WORK INSTRUCTIONS :: Using the records below, repeat exactly the lines from the one holding "AI- 复杂系统 (1003, 856)" through the one holding "learning Japanese (1012, 34)", both ends included, and no others.

(Collected data)
::::::::
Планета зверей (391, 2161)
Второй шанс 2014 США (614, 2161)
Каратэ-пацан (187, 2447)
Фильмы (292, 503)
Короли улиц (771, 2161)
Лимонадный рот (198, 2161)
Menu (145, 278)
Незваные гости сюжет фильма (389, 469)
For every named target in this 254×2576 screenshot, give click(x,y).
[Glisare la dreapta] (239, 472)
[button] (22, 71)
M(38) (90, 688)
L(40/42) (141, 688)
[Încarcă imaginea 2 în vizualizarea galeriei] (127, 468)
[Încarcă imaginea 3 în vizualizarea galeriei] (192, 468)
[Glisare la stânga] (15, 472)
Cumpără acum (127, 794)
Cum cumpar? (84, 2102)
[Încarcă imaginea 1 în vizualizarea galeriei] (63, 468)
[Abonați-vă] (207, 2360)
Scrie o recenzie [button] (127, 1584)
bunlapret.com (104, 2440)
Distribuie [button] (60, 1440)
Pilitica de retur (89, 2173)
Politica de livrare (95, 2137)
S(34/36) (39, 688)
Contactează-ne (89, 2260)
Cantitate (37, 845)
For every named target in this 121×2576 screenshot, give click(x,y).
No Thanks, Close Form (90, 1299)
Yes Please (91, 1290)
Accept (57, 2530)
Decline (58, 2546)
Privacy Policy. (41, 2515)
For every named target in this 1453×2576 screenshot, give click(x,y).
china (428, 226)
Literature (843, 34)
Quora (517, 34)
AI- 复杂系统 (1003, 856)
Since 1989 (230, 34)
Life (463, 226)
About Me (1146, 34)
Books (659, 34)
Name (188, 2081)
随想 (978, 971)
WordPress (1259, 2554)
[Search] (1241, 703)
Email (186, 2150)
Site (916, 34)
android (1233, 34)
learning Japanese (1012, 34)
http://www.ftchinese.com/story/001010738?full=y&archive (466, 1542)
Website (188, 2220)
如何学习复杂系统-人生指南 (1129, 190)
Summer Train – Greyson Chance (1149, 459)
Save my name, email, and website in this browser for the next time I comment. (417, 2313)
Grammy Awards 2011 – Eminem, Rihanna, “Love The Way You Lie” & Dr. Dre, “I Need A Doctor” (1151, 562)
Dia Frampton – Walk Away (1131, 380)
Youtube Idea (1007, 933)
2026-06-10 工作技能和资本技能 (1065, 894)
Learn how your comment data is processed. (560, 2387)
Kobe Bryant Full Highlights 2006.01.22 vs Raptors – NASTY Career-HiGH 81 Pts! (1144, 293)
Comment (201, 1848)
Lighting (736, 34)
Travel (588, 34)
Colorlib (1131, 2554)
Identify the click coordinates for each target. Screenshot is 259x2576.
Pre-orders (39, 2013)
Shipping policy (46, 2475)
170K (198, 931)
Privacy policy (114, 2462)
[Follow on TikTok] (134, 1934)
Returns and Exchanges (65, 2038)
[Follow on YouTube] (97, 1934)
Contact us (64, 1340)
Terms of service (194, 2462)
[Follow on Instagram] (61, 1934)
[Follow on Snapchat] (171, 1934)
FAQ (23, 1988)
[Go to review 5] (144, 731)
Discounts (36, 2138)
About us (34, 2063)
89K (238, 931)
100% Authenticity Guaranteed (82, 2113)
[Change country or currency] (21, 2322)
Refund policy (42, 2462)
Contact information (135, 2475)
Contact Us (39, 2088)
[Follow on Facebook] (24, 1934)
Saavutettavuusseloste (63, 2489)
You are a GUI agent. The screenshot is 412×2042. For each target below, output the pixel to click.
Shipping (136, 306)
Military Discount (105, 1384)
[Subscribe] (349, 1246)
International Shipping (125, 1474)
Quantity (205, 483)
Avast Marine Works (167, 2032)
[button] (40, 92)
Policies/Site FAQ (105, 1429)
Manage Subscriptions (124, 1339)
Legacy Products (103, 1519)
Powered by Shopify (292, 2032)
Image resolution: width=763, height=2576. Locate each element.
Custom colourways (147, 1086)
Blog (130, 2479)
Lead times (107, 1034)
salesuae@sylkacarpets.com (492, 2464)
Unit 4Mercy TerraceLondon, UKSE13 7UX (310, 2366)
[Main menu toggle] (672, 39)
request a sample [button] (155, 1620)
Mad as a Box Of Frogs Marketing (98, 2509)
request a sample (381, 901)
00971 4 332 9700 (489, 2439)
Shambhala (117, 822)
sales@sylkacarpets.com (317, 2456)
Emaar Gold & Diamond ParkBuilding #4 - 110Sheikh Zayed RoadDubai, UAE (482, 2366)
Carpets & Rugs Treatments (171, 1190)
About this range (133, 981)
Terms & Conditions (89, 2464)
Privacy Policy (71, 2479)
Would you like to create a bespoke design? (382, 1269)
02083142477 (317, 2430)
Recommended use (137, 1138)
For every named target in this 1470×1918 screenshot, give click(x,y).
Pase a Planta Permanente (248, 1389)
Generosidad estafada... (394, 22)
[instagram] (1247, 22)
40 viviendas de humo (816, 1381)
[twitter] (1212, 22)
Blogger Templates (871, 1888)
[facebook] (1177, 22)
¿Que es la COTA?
::::::::
ANSWER FOR THE TASK ::
AI- 复杂系统 (1003, 856)
Since 1989 (230, 34)
Life (463, 226)
About Me (1146, 34)
Books (659, 34)
Name (188, 2081)
随想 (978, 971)
WordPress (1259, 2554)
[Search] (1241, 703)
Email (186, 2150)
Site (916, 34)
android (1233, 34)
learning Japanese (1012, 34)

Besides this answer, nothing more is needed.